Iran agrees to resume nuclear talks in November

Workers at a uranium conversion facility near Isfahan, file image
Iran's work on uranium enrichment has landed it in trouble at the UN

Iran says it is prepared to hold talks on its disputed nuclear programme in November, the EU's foreign policy chief Baroness Ashton has said.

Tehran's acceptance came one day after the US confirmed it was working on a new fuel swap deal for Iran.

Under the old offer rejected by Tehran, Iran was to ship out 1,200kg (2,650lb) of uranium to be enriched.

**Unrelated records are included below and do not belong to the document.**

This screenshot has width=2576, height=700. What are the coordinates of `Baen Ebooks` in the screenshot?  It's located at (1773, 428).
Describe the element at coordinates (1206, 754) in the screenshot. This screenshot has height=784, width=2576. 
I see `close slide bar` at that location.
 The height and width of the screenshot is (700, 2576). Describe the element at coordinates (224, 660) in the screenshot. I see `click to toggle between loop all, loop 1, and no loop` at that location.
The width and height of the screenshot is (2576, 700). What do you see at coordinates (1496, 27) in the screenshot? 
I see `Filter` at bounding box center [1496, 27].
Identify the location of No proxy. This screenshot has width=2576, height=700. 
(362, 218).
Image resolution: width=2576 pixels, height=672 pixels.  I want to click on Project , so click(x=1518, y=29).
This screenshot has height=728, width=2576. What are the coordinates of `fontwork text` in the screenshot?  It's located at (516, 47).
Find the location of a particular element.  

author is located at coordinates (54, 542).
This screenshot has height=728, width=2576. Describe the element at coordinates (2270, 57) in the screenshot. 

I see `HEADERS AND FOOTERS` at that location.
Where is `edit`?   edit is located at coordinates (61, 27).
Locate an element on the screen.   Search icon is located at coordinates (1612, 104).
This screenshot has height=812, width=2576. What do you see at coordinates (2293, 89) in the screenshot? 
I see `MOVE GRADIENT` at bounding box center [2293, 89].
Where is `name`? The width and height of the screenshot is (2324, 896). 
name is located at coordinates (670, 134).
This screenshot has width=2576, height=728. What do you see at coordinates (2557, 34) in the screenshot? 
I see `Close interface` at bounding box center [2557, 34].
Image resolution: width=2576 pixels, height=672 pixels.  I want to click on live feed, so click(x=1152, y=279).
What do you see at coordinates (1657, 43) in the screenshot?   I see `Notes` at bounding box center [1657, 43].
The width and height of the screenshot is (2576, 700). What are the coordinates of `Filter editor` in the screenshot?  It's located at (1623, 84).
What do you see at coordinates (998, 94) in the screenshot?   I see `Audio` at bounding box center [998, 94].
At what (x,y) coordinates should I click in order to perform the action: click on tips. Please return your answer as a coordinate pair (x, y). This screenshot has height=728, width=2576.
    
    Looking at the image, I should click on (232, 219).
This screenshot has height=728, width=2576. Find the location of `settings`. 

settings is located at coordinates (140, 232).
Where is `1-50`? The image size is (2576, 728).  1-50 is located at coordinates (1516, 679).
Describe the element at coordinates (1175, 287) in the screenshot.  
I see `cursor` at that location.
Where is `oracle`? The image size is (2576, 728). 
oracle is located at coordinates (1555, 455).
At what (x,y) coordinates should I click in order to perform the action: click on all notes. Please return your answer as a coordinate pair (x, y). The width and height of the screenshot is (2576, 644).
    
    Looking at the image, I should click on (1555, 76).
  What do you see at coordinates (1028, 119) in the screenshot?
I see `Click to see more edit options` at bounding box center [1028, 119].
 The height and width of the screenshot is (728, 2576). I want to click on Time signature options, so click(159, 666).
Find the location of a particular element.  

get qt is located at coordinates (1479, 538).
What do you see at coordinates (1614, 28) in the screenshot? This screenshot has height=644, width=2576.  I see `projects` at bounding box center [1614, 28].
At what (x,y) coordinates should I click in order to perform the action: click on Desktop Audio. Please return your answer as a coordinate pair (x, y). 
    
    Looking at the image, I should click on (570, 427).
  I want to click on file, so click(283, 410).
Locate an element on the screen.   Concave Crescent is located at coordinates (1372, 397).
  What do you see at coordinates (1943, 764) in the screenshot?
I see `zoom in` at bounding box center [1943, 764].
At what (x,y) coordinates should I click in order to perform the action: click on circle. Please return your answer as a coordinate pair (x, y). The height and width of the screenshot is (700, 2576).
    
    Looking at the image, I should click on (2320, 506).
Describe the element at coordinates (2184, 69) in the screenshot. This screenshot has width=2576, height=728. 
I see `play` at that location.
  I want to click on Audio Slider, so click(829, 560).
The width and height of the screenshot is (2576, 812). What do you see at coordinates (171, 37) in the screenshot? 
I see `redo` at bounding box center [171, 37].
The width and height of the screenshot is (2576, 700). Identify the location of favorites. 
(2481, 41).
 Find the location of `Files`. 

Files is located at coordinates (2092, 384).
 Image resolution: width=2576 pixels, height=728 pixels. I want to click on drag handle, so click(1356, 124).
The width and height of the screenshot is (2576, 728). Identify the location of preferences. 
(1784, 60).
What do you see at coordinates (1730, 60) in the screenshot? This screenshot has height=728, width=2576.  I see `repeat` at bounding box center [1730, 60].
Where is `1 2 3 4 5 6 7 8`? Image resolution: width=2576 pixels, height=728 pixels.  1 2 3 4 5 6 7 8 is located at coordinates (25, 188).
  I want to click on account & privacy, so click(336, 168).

Reports say this could be raised to 2,000kg.

Western powers fear Iran is building capacity to produce a nuclear bomb.

Iran denies the charges, saying that it is pursuing a civilian atomic programme designed to meet its energy needs.

Revised offer

Speaking at a summit of EU leaders in Brussels, Lady Ashton said she had received a letter from Iran's chief nuclear negotiator, Saeed Jalili, agreeing to meet "in a place and on a date convenient to both sides" after 10 November.

Lady Ashton - who represents world powers in the nuclear dialogue with Iran - had earlier invited Mr Jalili to hold talks in Vienna from 15-17 November. She called his reply "a very significant move".

Meanwhile, US State Department spokesman PJ Crowley confirmed a New York Times report that Washington and its European allies were close to agreeing a tougher proposal on a nuclear fuel swap offer for Iran.

"We expect and hope that we would be able to offer a revised [fuel swap] proposal to Iran should there be talks in the near future, but we are still working on the specific details," Mr Crowley said in Washington on Thursday.

Under the old offer rejected by Tehran, Iran was to ship out 1,200kg (2,650lb) of uranium to be enriched, easing Western fears about Iran's uranium enrichment capability. In return, it would get higher-grade fuel for a medical research reactor.

Western diplomats say the new deal will take into account the increase in Iran's uranium stockpile and level of enrichment since then.

US officials did not comment on details of the offer, but the Times report suggested that Iran would be asked to ship out close to 2,000kg of uranium.

Iran would also be required to stop all production of nuclear fuel it is enriching to 20%, a key step towards weapons-grade levels, and agree to negotiate on the future of its nuclear programme, the Times said.

The revised offer is partly designed to show that the Obama administration is fulfilling its promise to keep negotiating even as it ups the pressure on Tehran, says the BBC's Kim Ghattas in Washington.

But Iran's reaction may also help to assess whether the fourth round of UN sanctions imposed this summer are having an impact and pushing Iran's leadership to be more flexible, our correspondent says.